8 Il se leva, mangea et but; et avec la force que lui donna cette nourriture, il marcha quarante jours et quarante nuits jusqu’à la montagne de Dieu, à Horeb. 9 Et là, il entra dans la caverne, et il y passa la nuit. Et voici, la parole de l’Éternel lui fut adressée, en ces mots: Que fais-tu ici, Élie ? 10 Il répondit: J’ai déployé mon zèle pour l’Éternel, le Dieu des armées; car les enfants d’Israël ont abandonné ton alliance, ils ont renversé tes autels, et ils ont tué par l’épée tes prophètes; je suis resté, moi seul, et ils cherchent à m’ôter la vie. 11 L’Éternel dit: Sors, et tiens -toi dans la montagne devant l’Éternel ! Et voici, l’Éternel passa. Et devant l’Éternel, il y eut un vent fort et violent qui déchirait les montagnes et brisait les rochers: l’Éternel n’était pas dans le vent. Et après le vent, ce fut un tremblement de terre: l’Éternel n’était pas dans le tremblement de terre. 12 Et après le tremblement de terre, un feu: l’Éternel n’était pas dans le feu. Et après le feu, un murmure doux et léger. 13 Quand Élie l’entendit, il s’enveloppa le visage de son manteau, il sortit et se tint à l’entrée de la caverne.
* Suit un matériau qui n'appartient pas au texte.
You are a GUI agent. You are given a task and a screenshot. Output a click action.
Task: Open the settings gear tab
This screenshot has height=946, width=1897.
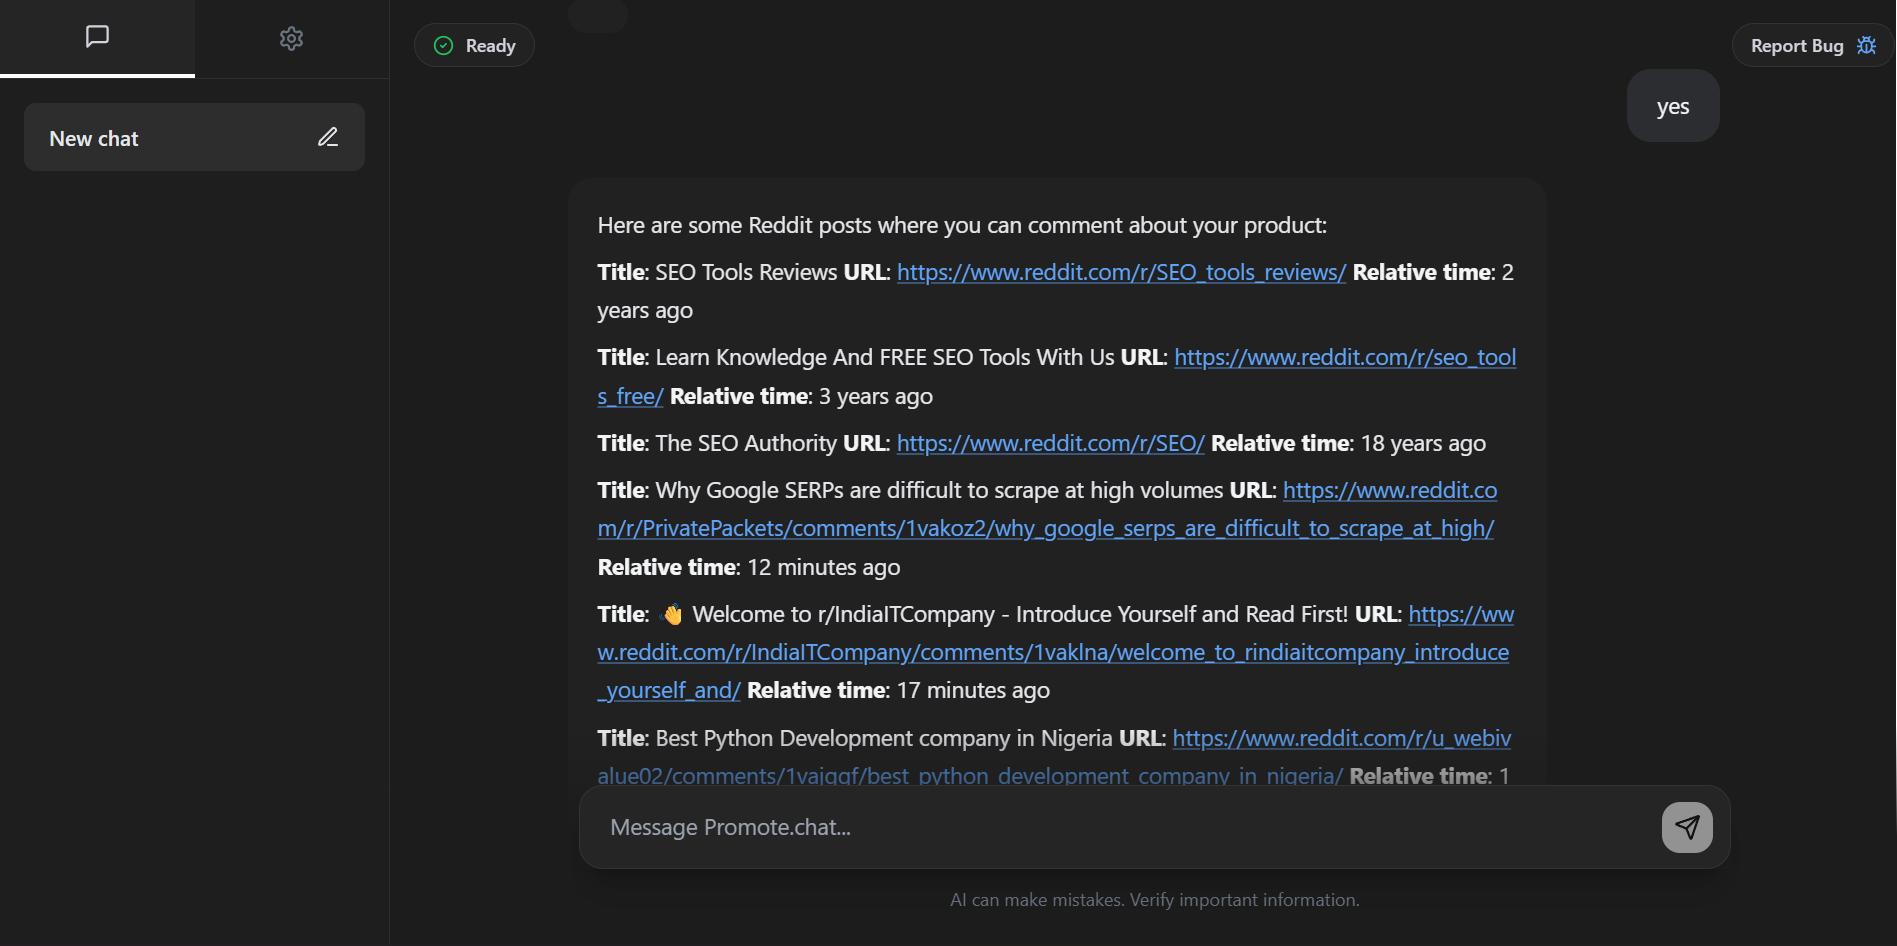pos(291,38)
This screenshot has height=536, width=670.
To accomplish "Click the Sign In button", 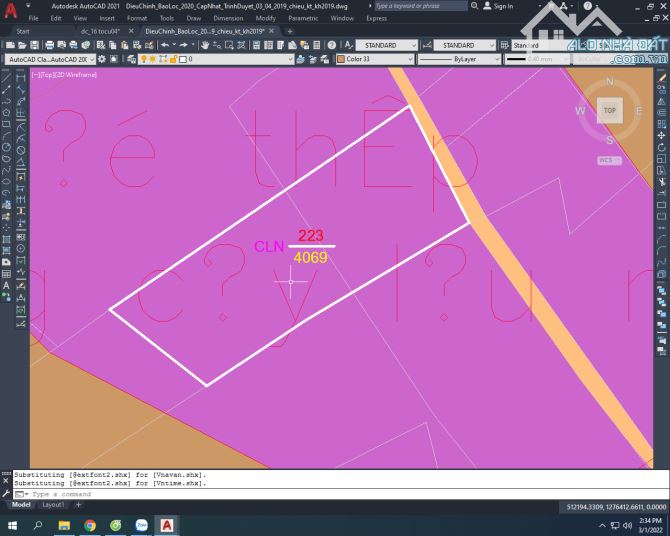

Et voici, une voix lui fit entendre ces paroles: Que fais-tu ici, Élie ? 14 Il répondit: J’ai déployé mon zèle pour l’Éternel, le Dieu des armées; car les enfants d’Israël ont abandonné ton alliance, ils ont renversé tes autels, et ils ont tué par l’épée tes prophètes; je suis resté, moi seul, et ils cherchent à m’ôter la vie. 15 L’Éternel lui dit: Va, reprends ton chemin par le désert jusqu’à Damas; et quand tu seras arrivé, tu oindras Hazaël pour roi de Syrie. 16 Tu oindras aussi Jéhu, fils de Nimschi, pour roi d’Israël; et tu oindras Élisée, fils de Schaphath, d’Abel-Mehola, pour prophète à ta place. 17 Et il arrivera que celui qui échappera à l’épée de Hazaël, Jéhu le fera mourir; et celui qui échappera à l’épée de Jéhu, Élisée le fera mourir. 18 Mais je laisserai en Israël sept mille hommes, tous ceux qui n’ont point fléchi les genoux devant Baal, et dont la bouche ne l’a point embrassé.

 

Chers frères et sœurs, le prophète Élie vient de gagner le concours de sacrifice contre les prophètes de Baal qu’il a lui-même éliminés. Mais il reste quand même persécuté au point qu’il en vient à demander la mort pour ne plus avoir à souffrir de cette situation. Il sera alimenté par la providence divine qui lui donne la force de se rendre à la montagne de Dieu après quarante jours et nuits de marche, le temps nécessaire pour en finir avec le déluge intérieur auquel il est soumis.

  1. L’expérience de Dieu

Élie va faire une expérience de Dieu. Et l’expérience d’Élie va être utile pour penser à notre propre expérience du divin. Le terme technique pour dire que Dieu apparaît à un homme est le mot « théophanie ». Dieu apparaît. Dieu est manifesté. La racine « phanie » est celle qu’on retrouve dans « épiphanie », lorsque l’étoile que suivent les mages venus d’Orient s’arrête au dessus de Jésus et le désigne comme celui qu’ils étaient partis adorer. L’étoile brille au-dessus du messie. Elle le fait apparaître. Cela rejoint l’expérience de Jacob dans le livre de la Genèse : « Dieu était là, mais je ne le savais pas ».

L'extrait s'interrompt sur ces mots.